Rekombinant DNA, iki veya daha fazla gen dizisinin kombinasyonu ile oluşturulan yapay olarak üretilmiş bir DNA zinciridir. Bu yeni kombinasyon doğal olarak meydana gelebilir veya olmayabilir, ancak rekombinant DNA’nın birçok uygulamasından birinde kullanılmak üzere özel olarak tasarlanmıştır.
Bilimsel olarak deoksiribonükleik asit olarak da bilinen DNA, çift sarmal bir yapıya sahiptir ve nitrojen bazlarının bir kombinasyonunu içerir: adenin, timin, guanin ve sitozin. Bu dört baz, tüm organizmalarda aynı olmasına rağmen, her bir organizmanın DNA iplikçikleri için benzersiz bir kombinasyona sahip olacağı şekilde sonsuz sayıda şekilde biraraya getirilebilir ve düzenlenebilir.
Rekombinant DNA
Rekombinan DNA veya rDNA, yapay olarak oluşturulan iki DNA ipinin kombinasyonunu tarif etmek için kullanılan terimdir. Genetik bilim adamları bunu, çeşitli teknikler kullanarak, farklı amaçlar için benzersiz DNA ipliği oluşturmak için yapabilirler.
Doğal olarak oluşan DNA gibi, rekombinant DNA rekombinant proteinleri üretme kabiliyetine sahiptir. Rekombinant DNA’nın uygulanmasında anahtar rolü oynayan bu proteinlerdir.
Rekombinant DNA’nın oluşumu
Çoğu durumda, rDNA bir moleküler klonlama prosesi kullanılarak bir laboratuar ortamında yaratılır. Bu yöntem , konunun yaşayan hücrelerinde in vivo DNA replikasyonuna izin verir .
Bir klonlama vektörü, bir canlı hücrenin içinde replike olan ve rDNA’yı oluşturmak için kullanılan bir DNA molekülüdür. Klonlama vektörü, genellikle, hücrelerin replikasyonu için gerekli olan genetik bilgiyi tutan bir DNA zincirinin küçük bir parçasıdır. Polimeraz zincir reaksiyonu (PCR), spesifik bir DNA dizisini kopyalamak ve DNA’yı bir laboratuar test tüpünde kopyalamak için kullanılan rDNA’yı yaratmak için kullanılabilecek başka bir yöntemdir.

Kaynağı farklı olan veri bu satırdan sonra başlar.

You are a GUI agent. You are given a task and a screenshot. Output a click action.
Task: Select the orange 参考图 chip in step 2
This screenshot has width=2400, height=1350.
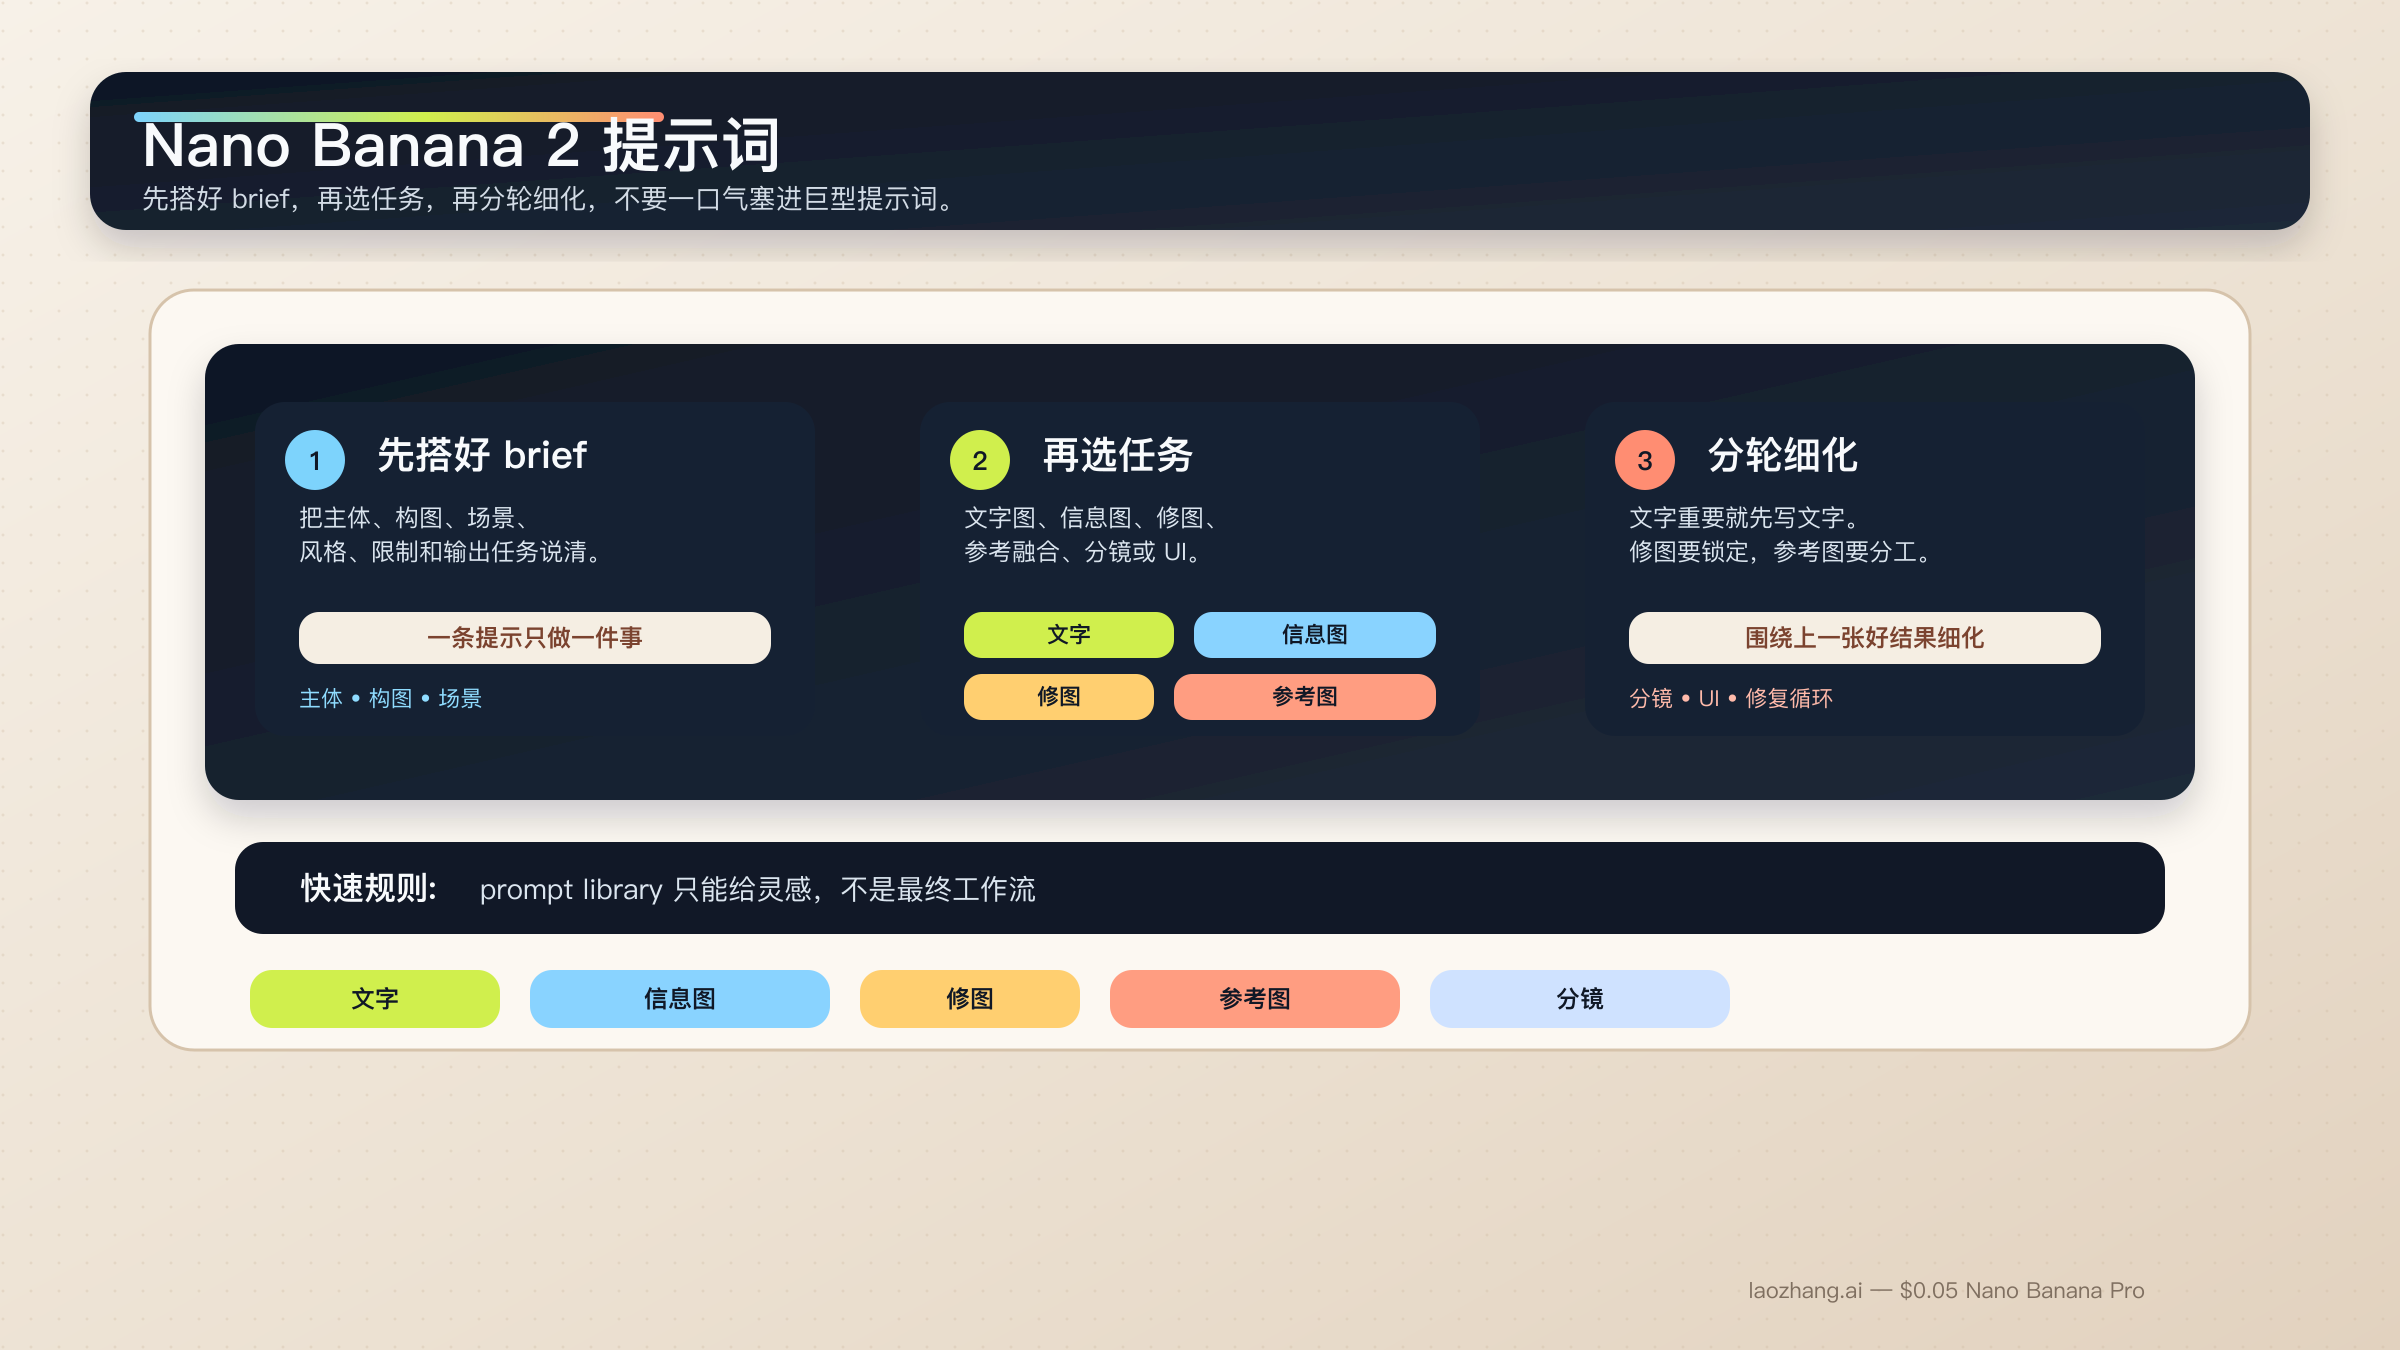click(x=1304, y=697)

Rekombinant DNA yapma standart yöntemi şunları içerir:
- Uygun konak organizma ve klonlama vektörünün seçilmesi.
- Klonlanacak vektör DNA ve DNA’nın hazırlanması.
- Rekombinant DNA’nın oluşturulması.
- RDNA’nın konak organizmaya girmesi.
- Konak organizmalardan aranan belirli özelliklere sahip rDNA taraması.
Tarihsel Bakış
Peter Lobban ve A. Dale Kaiser, rekombinant DNA oluşturmak için bir teknik öneren ilk bilim insanlarıydı. Bu kısa bir süre sonra diğer bilim insanlarına da yakalandı ve 1972’de E. coli kullanarak genetik bilgi eklemek için yeni bir yol belirleyen ilk makale yayınlandı. Kısa bir süre sonra, 1973’te, bazı diğer makaleler konsept üzerine inşa edilmiş ve inşaat ve formasyon teknikleri eklenmiştir.
1978’de Werner Arber, Daniel Nathans ve Hamilton Smith, rDNA’yı keşfetmek, izole etmek ve uygulamak için teknoloji yaratmak amacıyla Nobel Ödülü’nü almaya hak kazandılar. Bu zamandan beri rekombinant genler ve proteinler tıp ve tarımda yaygın bir şekilde kullanılmaktadır. Bu, diyabetlerde rekombinant insülin kullanımı ve bahçeler ve çiftlikler için zararlı kontrolü gibi bazı sağlık koşullarını yönetmenin yeni bir yöntemini sunmaktadır.